Task brief
Write out every record below exactly as it stands, leaving the pictures out.

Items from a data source
● ● ●
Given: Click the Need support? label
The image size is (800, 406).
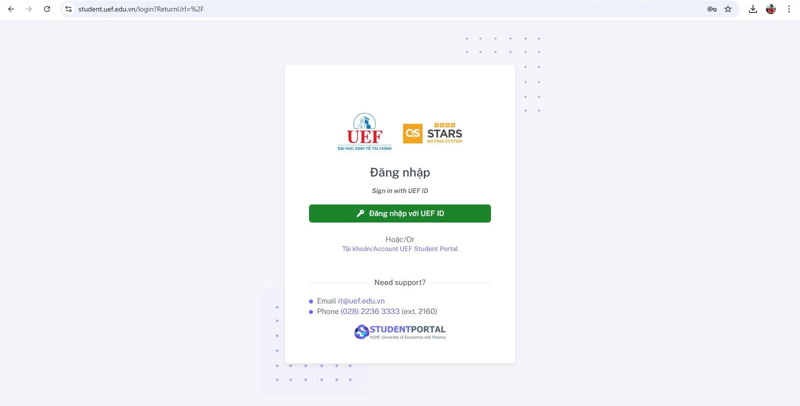Looking at the screenshot, I should click(400, 283).
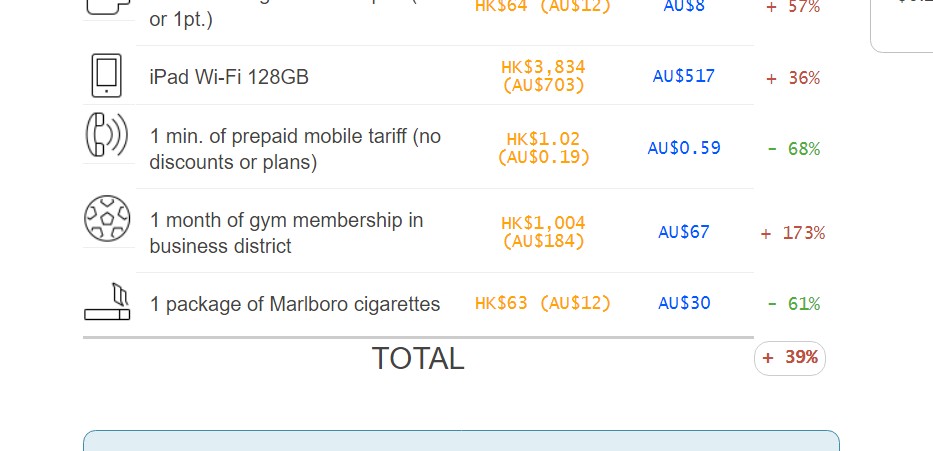This screenshot has height=451, width=933.
Task: Click the soccer ball gym icon
Action: point(107,219)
● ● ●
Answer box
Given: Click the Need support? label
The image size is (800, 406).
Looking at the screenshot, I should click(400, 283).
This screenshot has height=451, width=933.
Task: Click the soccer ball gym icon
Action: point(107,219)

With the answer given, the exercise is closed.